Motivation to these companies comes from the prospect of personalized medicine replacing the current one-drug-fits-all pharmaceutical market. Companies like Life Technologies, Oxford Nanopore and others are making considerable progress so much so that the pace of cost-per-bit of biologic information is coming down faster than Moore’s Law, the observation that the number of transistors of integrated circuits doubles approximately every two years. In fact the bottleneck for genetic sequencing comes from the slow speed of fall in cost of storing and sorting these genetic sequences. Companies such as Illumina with their BeadChip technology are focusing on certain particular locations (1 million) on the human genome that control traits and diseases. BeadChip is currently being used by 23andme to provide advanced health condition and traits prediction to the general population for just $99.
The decision to cancel the Genomics XPRIZE set in 2006 was lead by Dr. Craig Venter, and by sponsors Marilyn and Stewart Blusson. Diamandis said that the competition achieved its goal of generating visibility for the need of low-cost and rapid genome sequencing and the $10 million prize purse for the competition will be returned to Blussons. Just two teams had registered to take part in the competition, Wyss Institute and Ion Torrent.
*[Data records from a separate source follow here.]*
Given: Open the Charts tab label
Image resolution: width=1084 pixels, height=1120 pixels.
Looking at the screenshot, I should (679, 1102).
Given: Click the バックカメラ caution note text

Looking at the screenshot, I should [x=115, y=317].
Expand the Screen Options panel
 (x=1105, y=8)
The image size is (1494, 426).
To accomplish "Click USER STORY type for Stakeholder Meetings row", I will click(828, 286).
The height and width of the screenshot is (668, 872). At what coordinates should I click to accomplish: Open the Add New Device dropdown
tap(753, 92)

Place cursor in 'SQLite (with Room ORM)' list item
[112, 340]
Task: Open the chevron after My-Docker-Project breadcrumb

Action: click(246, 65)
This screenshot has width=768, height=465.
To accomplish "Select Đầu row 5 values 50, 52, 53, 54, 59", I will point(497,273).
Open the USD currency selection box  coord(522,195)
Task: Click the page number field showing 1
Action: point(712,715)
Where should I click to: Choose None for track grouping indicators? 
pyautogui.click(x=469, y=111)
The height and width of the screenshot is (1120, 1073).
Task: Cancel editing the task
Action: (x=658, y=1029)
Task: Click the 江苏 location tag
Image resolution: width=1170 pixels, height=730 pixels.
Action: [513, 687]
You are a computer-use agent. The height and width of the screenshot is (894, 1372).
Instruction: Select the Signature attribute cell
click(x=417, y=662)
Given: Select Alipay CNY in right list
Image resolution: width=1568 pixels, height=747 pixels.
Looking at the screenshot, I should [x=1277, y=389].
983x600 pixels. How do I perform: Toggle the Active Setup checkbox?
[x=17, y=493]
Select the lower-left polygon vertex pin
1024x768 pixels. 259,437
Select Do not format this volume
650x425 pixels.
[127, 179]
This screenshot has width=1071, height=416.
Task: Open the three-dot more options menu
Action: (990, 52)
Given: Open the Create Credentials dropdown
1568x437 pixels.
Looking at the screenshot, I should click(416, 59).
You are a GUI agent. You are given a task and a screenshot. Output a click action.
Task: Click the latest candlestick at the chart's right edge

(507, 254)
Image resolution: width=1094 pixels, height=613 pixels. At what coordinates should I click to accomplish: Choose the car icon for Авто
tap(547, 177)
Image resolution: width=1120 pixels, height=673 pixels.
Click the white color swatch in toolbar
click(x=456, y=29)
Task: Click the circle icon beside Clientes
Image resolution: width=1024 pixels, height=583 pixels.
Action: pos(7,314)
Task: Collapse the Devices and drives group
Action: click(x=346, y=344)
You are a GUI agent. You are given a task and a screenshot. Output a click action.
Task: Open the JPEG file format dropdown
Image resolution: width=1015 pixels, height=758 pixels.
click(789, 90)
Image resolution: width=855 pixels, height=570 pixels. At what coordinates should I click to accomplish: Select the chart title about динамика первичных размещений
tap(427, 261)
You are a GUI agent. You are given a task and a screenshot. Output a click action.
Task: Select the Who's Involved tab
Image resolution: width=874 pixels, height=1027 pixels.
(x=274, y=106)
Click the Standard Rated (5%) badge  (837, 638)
XPRIZE has two active challenges in its life sciences section, the Qualcomm Tricorder XPRIZE and the Nokia Sensing XCHALLENGE. Earlier, Life Technologies withdrew its challenge from Innocentive that called for increasing the accuracy of its Ion Torrent Personal Genome Machine TM. The reduction to practice challenge with a $1 million prize purse was withdrawn before it reached it deadline, without the company giving a reason.